Champagne shipments in 2016 were down 2.1% at 306,036,369 bottles, a little over 6.5m bottles below the level reached in 2015, according to the statistics released by the CIVC. This is just above the 304,994,000 bottles shipped in 2013, the poorest recent year, although immediately after the financial market meltdown only 293,331,000 bottles were shipped in 2009.

The French market declined further, accounting for nearly 4m bottles of the worldwide fall and dropping to just under 158m bottles. The French domestic market has fallen fairly steadily since the recent high point in 2010 of just over 185m bottles, although in the previous year the decline was only slight – under 500,000 bottles.

Exports to the rest of Europe were down 3.5% from 80,156,622 to 77,311,391 bottles. They peaked at 91.4m bottles in 2007 and have hovered between 74.7m and 82.3m over the past seven years. What growth there has been has continued to come from countries outside Europe, but even here the volume growth was tiny, just 0.3% equivalent to 220,000 bottles.
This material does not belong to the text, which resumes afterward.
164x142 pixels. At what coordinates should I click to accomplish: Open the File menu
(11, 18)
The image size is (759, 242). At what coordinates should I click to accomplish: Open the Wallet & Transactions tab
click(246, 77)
As before the USA, Japan and Australia, respectively export markets two, three and six in terms of volume (though the USA became the most valuable export market in value terms ahead of the UK in 2015) are the most important players in this sector. The gap between European exports and those to countries outside Europe continues to close, as the former falls and the latter grows, and is now under 7m bottles. And at the same time, the difference between French domestic sales and all exports in shrinking, last year falling to just under 10m bottles.